Solomon lived a whole life full of great power, wealth, and wisdom. He wrote Ecclesiastes towards the end of it all to offer his keen reflections and insights.
This is what he had to say:
These are the words of the Teacher, King David’s son, who ruled in Jerusalem. “Everything is meaningless,” says the Teacher, “completely meaningless!” (Ecc. 1:1-2) NLT
What?? This is his great surmise of life?
Well, that is kind of a letdown. It is until we know the backstory of why he landed on this conclusion.
For being so wise, Solomon decided he would offer his wisdom but didn’t feel the need to totally live by it. He decided his ways were better than God’s. He chased after things that didn’t matter.
What is “meaningless” are all of our pursuits outside of God’s plan for us: money, accolades, immoral behaviors, and pride to name a few.
Running ahead of God to grab ahold of what we think will make us happy, we soon realize how fast it transforms into sand through our fingers.
At the end of his life, Solomon is still imparting his wisdom. He is just viewing it more from the angle of what not to do.
Solomon wants us to understand to obtain true peace, happiness, and joy, we need to walk alongside our Father all the days of our lives.
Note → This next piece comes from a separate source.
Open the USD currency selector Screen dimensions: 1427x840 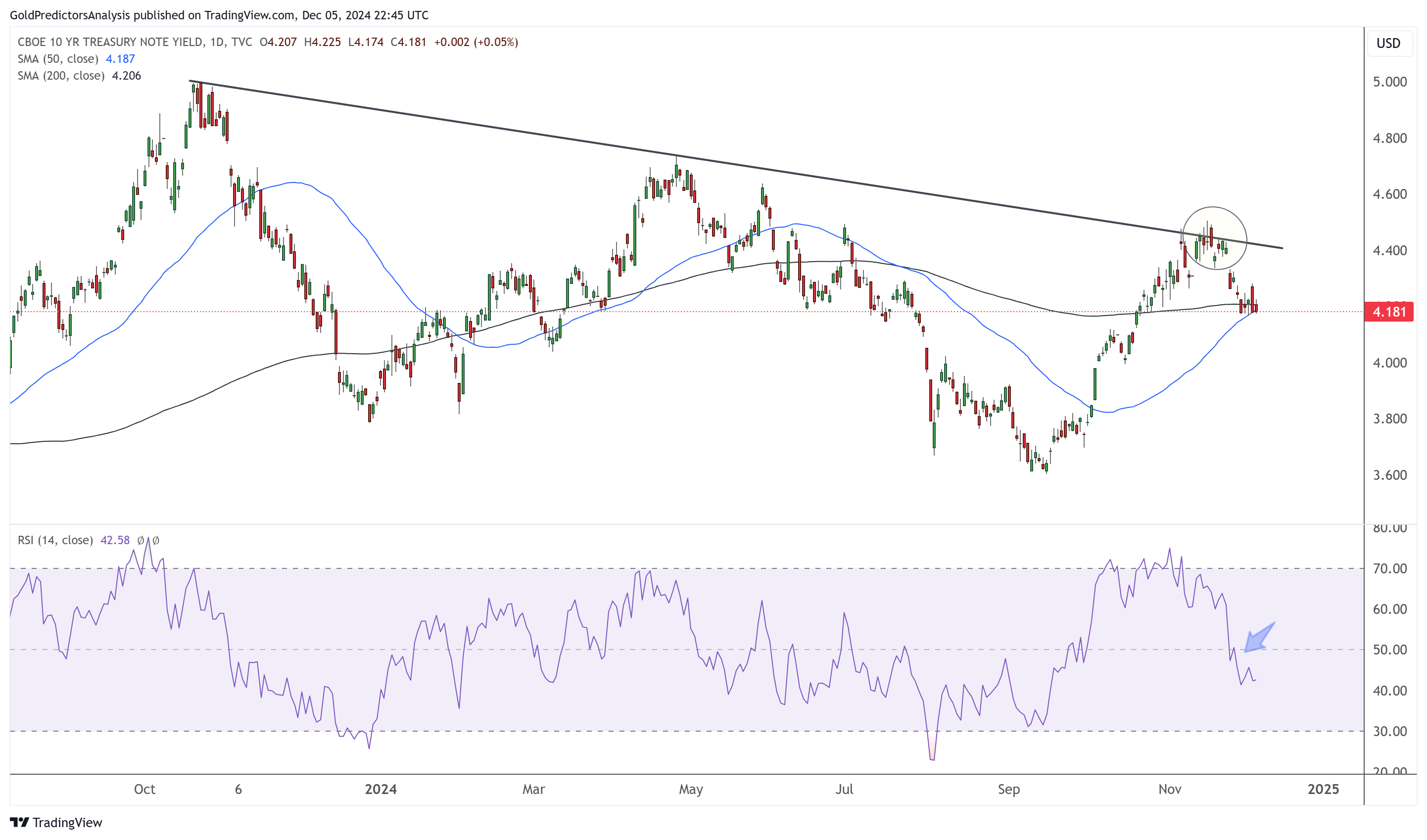point(1388,44)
Solomon goes on to say, “I, the Teacher, was king of Israel, and I lived in Jerusalem. I devoted myself to search for understanding and to explore by wisdom everything being done under heaven. I soon discovered that God has dealt a tragic existence to the human race. I observed everything going on under the sun, and really, it is all meaningless—like chasing the wind.” (Ecc. 1:12-14) NLT
Do we really need Solomon’s sage advice to know this to be true? I know I don’t.
I have pursued relationships—begging to find myself within the eyes of the person I was with only to realize they were the wrong eyes staring back.
I have pursued my career in different settings to find my “happy place” only to be let down time and time again.
I sought after praise and approval from those around me desperately wanting to feel “good” and “worthy.” I skidded into hopelessness when the praise didn’t come. When it did come, the feeling that I measured up was a fire that burned out every evening. I needed it to be rekindled each and every day. It didn’t matter if someone else was having a bad day or preoccupied with their own lives. Their second job was to fill my internal gas tank. They just didn’t know it.
Food, lust, big houses, bigger bank accounts, popularity, cars, vacations, upgrades, promotions—they all fall within the same ranks. Meaningless!
Solomon had all of this and more—more than we could ever visualize or wish for ourselves, yet he found the totality of it meaningless.
The truth he gained from the fruits of his labor and dogged focus is that if they are not acquired with God at the center, they are not gains at all.
These are not bad pursuits in and of themselves, but without the presence, parameters, and approval of God, they will actually illuminate in the end just how empty we really are.
The moment we run ahead of him, everything becomes, “Completely meaningless!”